The gravitational potential of spiral perturbations I. The 2D (razor-thin) case
Walter Dehnen
TL;DR
This paper develops an efficient numerical method to compute the gravitational potential from razor-thin spiral perturbations in the disc plane and uses it to rigorously test the traditional tight-winding (WKB) approximation. By extending scale-invariant spiral models to general power-law amplitudes and deriving a second-order tight-winding form, the author demonstrates improved predictions for the potential phase, pitch, and the non-local angular-momentum transport via gravitational torques. The analysis reveals that, for typical spirals with exponentially declining amplitudes, the conventional first-order WKB approach is accurate in amplitude for small pitch angles (\alpha \lesssim 20^{\circ}) but fails to capture phase offsets and radial variation, especially near spiral edges; the second-order model provides substantial improvements.

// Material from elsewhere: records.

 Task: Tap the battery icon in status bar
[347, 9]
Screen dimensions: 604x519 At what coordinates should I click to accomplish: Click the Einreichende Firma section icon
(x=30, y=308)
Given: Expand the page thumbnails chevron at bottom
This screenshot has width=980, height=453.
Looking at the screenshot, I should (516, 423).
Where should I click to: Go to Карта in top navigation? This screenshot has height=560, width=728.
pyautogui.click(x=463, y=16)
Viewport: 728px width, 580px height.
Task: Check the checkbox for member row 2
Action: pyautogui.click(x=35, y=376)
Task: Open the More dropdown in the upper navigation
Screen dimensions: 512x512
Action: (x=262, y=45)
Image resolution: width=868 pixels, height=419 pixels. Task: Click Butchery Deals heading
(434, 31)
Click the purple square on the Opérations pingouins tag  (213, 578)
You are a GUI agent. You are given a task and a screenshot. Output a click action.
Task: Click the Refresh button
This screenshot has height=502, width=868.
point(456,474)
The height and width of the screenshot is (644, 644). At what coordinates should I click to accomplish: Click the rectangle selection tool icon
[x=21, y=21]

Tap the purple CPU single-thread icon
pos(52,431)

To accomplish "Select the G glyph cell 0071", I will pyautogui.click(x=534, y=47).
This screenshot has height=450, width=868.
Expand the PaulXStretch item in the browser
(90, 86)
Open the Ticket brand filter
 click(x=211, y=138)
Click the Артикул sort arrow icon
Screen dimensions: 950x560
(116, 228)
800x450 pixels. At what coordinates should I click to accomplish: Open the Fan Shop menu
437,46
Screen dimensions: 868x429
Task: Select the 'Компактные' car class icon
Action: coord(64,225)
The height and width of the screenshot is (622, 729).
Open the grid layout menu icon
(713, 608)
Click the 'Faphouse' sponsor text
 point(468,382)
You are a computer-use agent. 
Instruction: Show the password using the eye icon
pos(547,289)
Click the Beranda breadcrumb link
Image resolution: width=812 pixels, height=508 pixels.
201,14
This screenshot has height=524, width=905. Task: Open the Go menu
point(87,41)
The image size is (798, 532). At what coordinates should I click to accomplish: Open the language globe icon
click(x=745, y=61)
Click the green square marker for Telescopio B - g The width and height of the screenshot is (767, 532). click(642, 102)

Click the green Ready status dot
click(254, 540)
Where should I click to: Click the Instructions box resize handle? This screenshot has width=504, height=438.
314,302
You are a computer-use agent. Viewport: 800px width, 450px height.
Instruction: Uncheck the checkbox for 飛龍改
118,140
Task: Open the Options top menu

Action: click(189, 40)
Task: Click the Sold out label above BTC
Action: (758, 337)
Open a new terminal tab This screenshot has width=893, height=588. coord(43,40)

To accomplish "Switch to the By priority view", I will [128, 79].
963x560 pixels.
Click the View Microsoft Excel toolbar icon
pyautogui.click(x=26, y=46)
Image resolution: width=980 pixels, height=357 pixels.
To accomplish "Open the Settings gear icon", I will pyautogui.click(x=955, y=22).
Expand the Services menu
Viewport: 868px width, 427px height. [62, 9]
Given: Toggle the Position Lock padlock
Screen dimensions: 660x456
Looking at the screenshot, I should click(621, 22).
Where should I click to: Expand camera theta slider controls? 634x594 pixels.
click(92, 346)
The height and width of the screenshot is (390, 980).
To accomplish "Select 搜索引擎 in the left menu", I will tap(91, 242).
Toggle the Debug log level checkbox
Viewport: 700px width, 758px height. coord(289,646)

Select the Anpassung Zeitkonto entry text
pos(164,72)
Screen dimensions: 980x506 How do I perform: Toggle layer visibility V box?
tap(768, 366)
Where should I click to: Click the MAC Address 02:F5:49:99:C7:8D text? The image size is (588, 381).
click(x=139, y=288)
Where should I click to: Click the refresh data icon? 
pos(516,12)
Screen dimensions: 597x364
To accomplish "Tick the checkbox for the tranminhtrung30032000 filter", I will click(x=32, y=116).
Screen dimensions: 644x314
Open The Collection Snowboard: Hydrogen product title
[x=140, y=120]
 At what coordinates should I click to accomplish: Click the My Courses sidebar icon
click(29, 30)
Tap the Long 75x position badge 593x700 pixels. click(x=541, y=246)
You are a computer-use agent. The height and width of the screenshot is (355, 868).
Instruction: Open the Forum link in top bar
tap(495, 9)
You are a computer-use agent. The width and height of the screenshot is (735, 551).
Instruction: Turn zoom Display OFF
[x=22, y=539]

The work further shows that the net torque must vanish globally, yet trailing spirals still drive outward angular-momentum transport locally, and that many existing spiral-potential models in the literature can be physically inconsistent or unreliable if derived from inaccurate potentials. Overall, the study provides a robust framework for computing spiral potentials and torques, clarifies the limits of common approximations, and emphasizes the need for careful 2D/3D modeling of spiral perturbations in galactic discs.
Abstract
I developed an efficient numerical method for obtaining the gravitational potential of razor-thin spiral perturbations and used it to assess the standard tight-winding approximation, which is found to be reasonably accurate for pitch angles $α\lesssim20^\circ$. I derived the analytic potential of razor-thin logarithmic spirals with an arbitrary power-law amplitude. Approximating a spiral locally by one of these models provides a second-order tight-winding approximation that predicts the phase offset between the spiral potential and density, the resulting radially increasing pitch of the potential, and the nonlocal outward angular-momentum transport by gravitational torques. Beyond the inner and outer edge of a spiral with $m$ arms, its potential is not winding ($α=90^\circ$), decays like $R^m$ and $R^{-1-m}$, respectively, and cannot be predicted by a local approximation.